The first step is to consult with a professional when selecting variables. Following that, the bootstrap will be applied to the selected data. Data for training and testing will be kept separate. The R syntax algorithm connects the application to the concept of method-based methodology. The first step is to choose variables with the support and advice of a medical professional. The data will then be subjected to the bootstrap procedure. At this point, 70% of the bootstrap data will be designated as a training dataset, while 30% will be designated as a testing dataset. The training dataset will be used to build the model, while the validation dataset will be used to validate it. The smallest mean square error will be an indicator of a successful model.

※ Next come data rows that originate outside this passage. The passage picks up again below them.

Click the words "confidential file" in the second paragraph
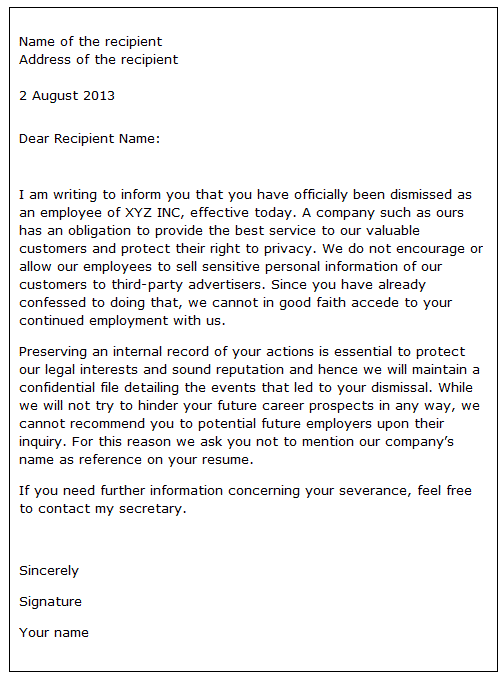Screen dimensions: 504x696 point(69,388)
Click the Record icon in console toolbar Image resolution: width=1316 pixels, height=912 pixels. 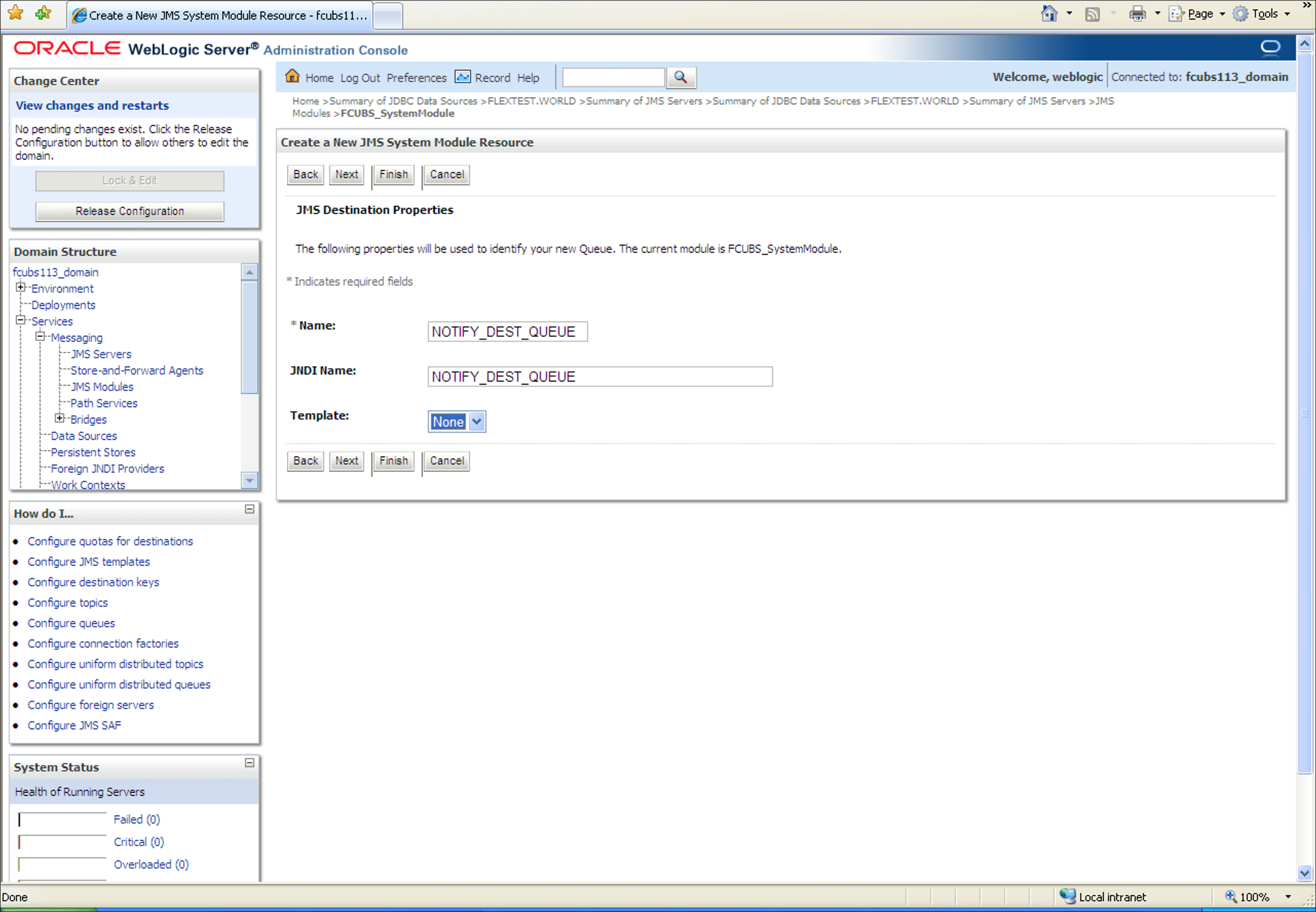[462, 77]
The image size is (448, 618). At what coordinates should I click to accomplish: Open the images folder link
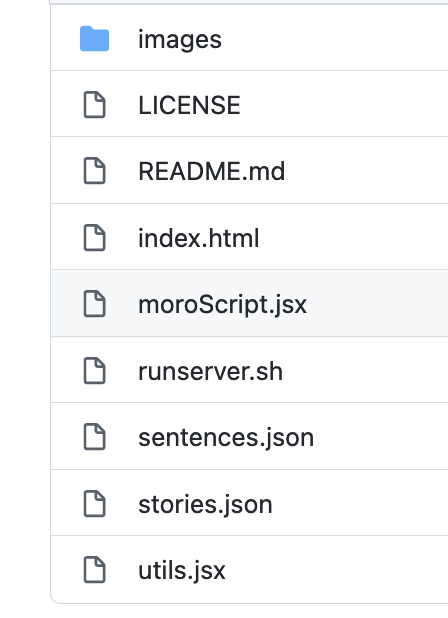point(180,40)
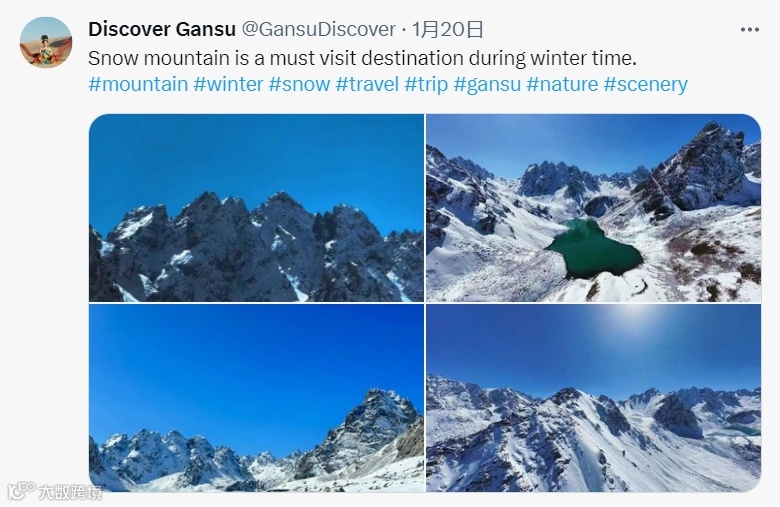Follow the #travel hashtag
780x507 pixels.
click(x=367, y=84)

The following formula was calculated based on the training and test sets. It is preferable to minimize PMSE (which would require obtaining a result with the lowest PMSE value). The results of the study led to the best possible results for the decision-maker. The proposed methodology resulted in extremely successful linear modeling due to the incorporation of statistical formulations, computation using the developed R syntax, and the use of the MLR package. The most difficult tasks are selecting appropriate input parameters, preparing data for linear modeling, and standardizing it.

5. Conclusion

In this work, a hybrid approach that incorporates bootstrapping and multiple linear regression will be designed and thoroughly validated. This methodology’s R syntax was created to ensure that the researcher fully comprehended the illustration. In this study, hazard ratios are the dependent variable, while age, treatment, and distant metastasis are the independent variables. As a result of the developed model, factors emerged as the most significant factors. The greater the R square (or the greater the value), the more precise the model was created, according to regression theory. Aside from that, the smallest predictive model can be used to determine the goodness of fit of a test. In this case, a hybrid model demonstrates that this important conclusion allows us to better understand the utility of the hybrid method and its relative contribution to the outcome. The statistical strategy proposed in this study in R demonstrates that regression modeling outperforms an R-squared value of 0.9014, and a predicted mean squared error is given as 0.00882. The study’s conclusion proves that the hybrid model technique proposed in the study is superior.

Data Availability

Available within the manuscript.

Conflicts of Interest

The authors declare that they have no conflicts of interest.

Acknowledgments

This study was funded by the Ministry of Higher Education (MoHE), Fundamental Research Grant Scheme (FRGS) (203/PPSG/6711673), and the authors would like to thank Universiti Sains Malaysia (USM).